Ahmed Hassanein

No. 99 – Detroit Lions
- Position: Defensive end
- Roster status: Active

Personal information
- Born: July 9, 2002 (age 24) Anaheim, California, U.S.
- Listed height: 6 ft 2 in (1.88 m)
- Listed weight: 275 lb (125 kg)

Career information
- High school: Loara (Anaheim)
- College: Boise State (2021–2024)
- NFL draft: 2025: 6th round, 196th overall pick

Career history
- Detroit Lions (2025–present);

Awards and highlights
- 2× First-team All-MW (2023, 2024);
- Stats at Pro Football Reference

= Ahmed Hassanein (American football) =

American football player (born 2002)

Ahmed Hassanein (born July 9, 2002) is an Egyptian-American professional football defensive end for the Detroit Lions of the National Football League (NFL).

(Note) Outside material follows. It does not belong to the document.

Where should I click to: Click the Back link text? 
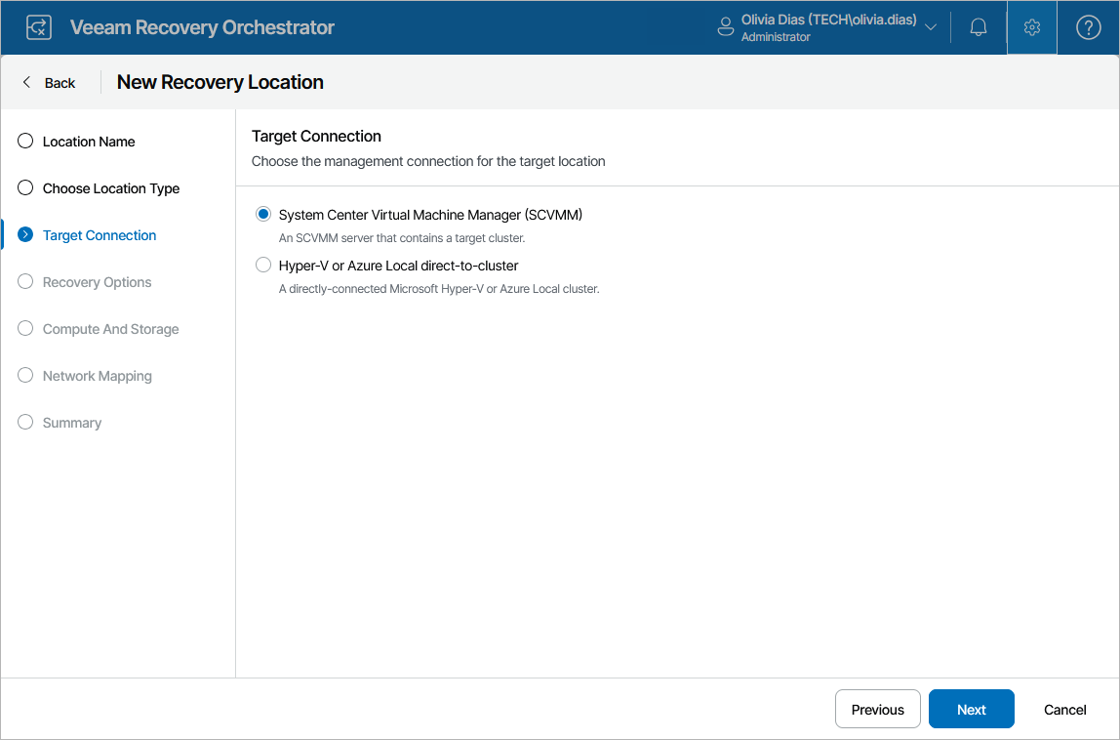pos(60,83)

He played college football for the Boise State Broncos and was selected by the Detroit Lions in the sixth round of the 2025 NFL draft.

==Early life==
Hassanein was born in the United States and moved to Egypt at age six to live with his father in Cairo, where he participated in CrossFit, wrestling, boxing, and swimming. In 2018, he moved to Anaheim, California, to live with his brother, a football coach who convinced him to try the sport. "My brother saved me,” Hassanein later said. "I was in Egypt acting one way and my life and personality changed. I’ve been grinding and working. I’m blessed."

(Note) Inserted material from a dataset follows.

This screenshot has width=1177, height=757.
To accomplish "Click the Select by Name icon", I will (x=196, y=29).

Hassanein attended Loara High School in Anaheim, where he was rated a three-star recruit. On December 16, 2020, he signed a National Letter of Intent to play college football for the Boise State Broncos.

==College career==
In his first two collegiate seasons in 2021 and 2022, Hassanein appeared in 21 games and notched 18 tackles with two being for a loss, two sacks, and a forced fumble. He had a breakout season in 2023, notching 53 tackles with 17 being for a loss, 12.5 sacks, and two forced fumbles for the Broncos. Hassanein was named first-team All-Mountain West Conference for 2023. Heading into the 2024 season, he was named one of the Broncos team captains. In week two of the 2024 season, Hassanein tallied a sack against Oregon. In his final collegiate game, the 2024 Fiesta Bowl in the quarterfinals of the College Football Playoffs, Hassanein made a sack and six tackles (three for loss). He finished the year with 48 total tackles, 16 tackles for loss, and 9.5 sacks, and was named first-team All-Mountain West Conference again for his senior season. On January 6, 2025, Hassanein declared for the 2025 NFL draft.

===College statistics===

| Year | Team | Games |  | Tackles |  |  |  | Fumbles |  |  |  | Interceptions |  |  |  |
| GP | Cmb | Solo | Ast | TFL | Sck | FF | FR | Yds | TD | Int | Yds | TD | PD |
| 2021 | Boise State | 9 | 5 | 4 | 1 | 0 | 0.0 | 0 | 0 | 0 | 0 | 0 | 0 | 0 | 0 |
| 2022 | Boise State | 12 | 13 | 7 | 6 | 2 | 2.0 | 1 | 0 | 0 | 0 | 0 | 0 | 0 | 0 |
| 2023 | Boise State | 14 | 53 | 30 | 23 | 17 | 12.5 | 2 | 0 | 0 | 0 | 0 | 0 | 0 | 0 |
| 2024 | Boise State | 14 | 48 | 28 | 20 | 16 | 9.5 | 0 | 1 | 0 | 0 | 0 | 0 | 0 | 0 |
| Career |  | 49 | 119 | 69 | 50 | 35 | 24.0 | 3 | 1 | 0 | 0 | 0 | 0 | 0 | 0 |

==Professional career==

Hassanein was selected 196th overall in the sixth round of the 2025 NFL draft by the Detroit Lions. He was waived with an injury settlement on August 26. Hassanein was re-signed to the practice squad on November 10. He signed a reserve/future contract with Detroit on January 5, 2026.

Pre-draft measurables
| Height | Weight | Arm length | Hand span | Wingspan | 40-yard dash | 10-yard split | 20-yard split | 20-yard shuttle | Three-cone drill | Vertical jump | Broad jump | Bench press |
| 6 ft 2+3⁄8 in (1.89 m) | 267 lb (121 kg) | 32+1⁄4 in (0.82 m) | 9 in (0.23 m) | 6 ft 6+3⁄4 in (2.00 m) | 4.77 s | 1.70 s | 2.80 s | 4.48 s | 7.19 s | 32.5 in (0.83 m) | 9 ft 5 in (2.87 m) | 32 reps |
All values from NFL Combine/Pro Day

== Personal life ==
Hassanein converted from Islam to Christianity while attending Boise State University. He has credited his coach, Spencer Danielson, with introducing him to the faith. Hassanein's sister is activist and journalist Gigi Ibrahim.

Hassanein is the first player of Egyptian heritage ever selected in the NFL draft.